Removing phase-space restrictions in factorized cross sections

TL;DR

This paper develops a regulator-independent subtraction method to remove phase-space restrictions in factorized cross sections, clarifying the handling of soft-collinear overlaps and ensuring infrared finiteness in QCD calculations.

Contribution

It introduces a novel subtraction algorithm for soft-collinear overlaps at the amplitude level, enhancing the theoretical framework of factorized QCD and SCET.

Findings

Presented a regulator-independent subtraction algorithm.

Proved infrared finiteness of a subtracted jet function.

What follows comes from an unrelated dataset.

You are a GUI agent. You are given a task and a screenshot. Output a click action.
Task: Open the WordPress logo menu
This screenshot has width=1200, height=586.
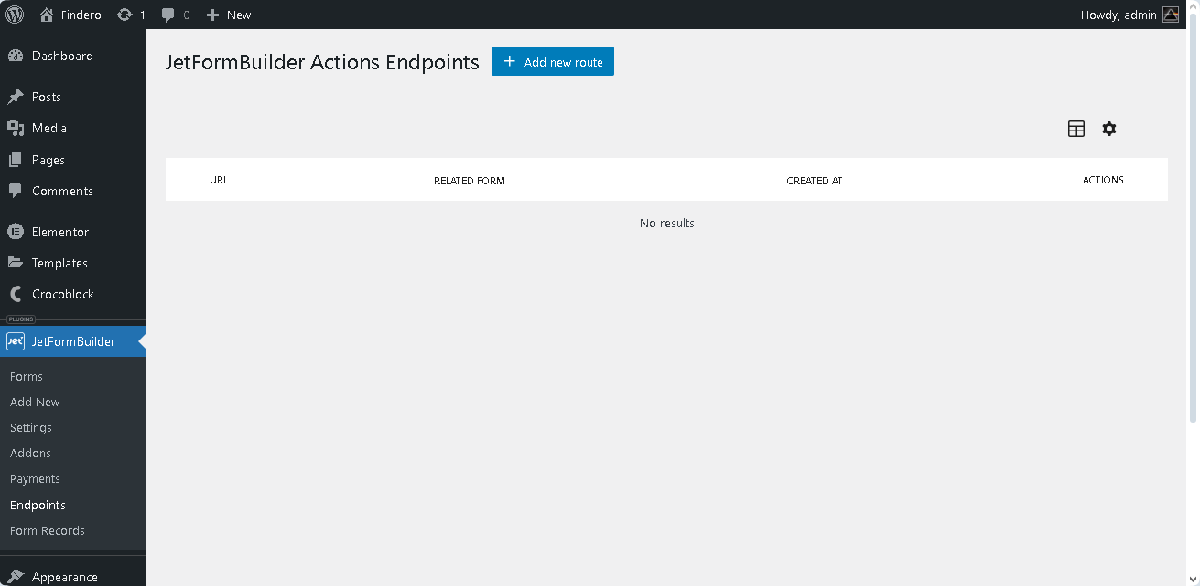pyautogui.click(x=14, y=14)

Clarified phase-space subtraction subtleties in factorization.

Abstract

Factorization in gauge theories holds at the amplitude or amplitude-squared level for states of given soft or collinear momenta. When performing phase-space integrals over such states, one would generally like to avoid putting in explicit cuts to separate soft from collinear momenta. Removing these cuts induces an overcounting of the soft-collinear region and adds new infrared-ultraviolet divergences in the collinear region. In this paper, we first present a regulator-independent subtraction algorithm for removing soft-collinear overlap at the amplitude level which may be useful in pertubative QCD. We then discuss how both the soft-collinear and infrared-ultraviolet overlap can be undone for certain observables in a way which respects factorization. Our discussion clarifies some of the subtleties in phase-space subtractions and includes a proof of the infrared finiteness of a suitably subtracted jet function. These results complete the connection between factorized QCD and Soft-Collinear Effective Theory.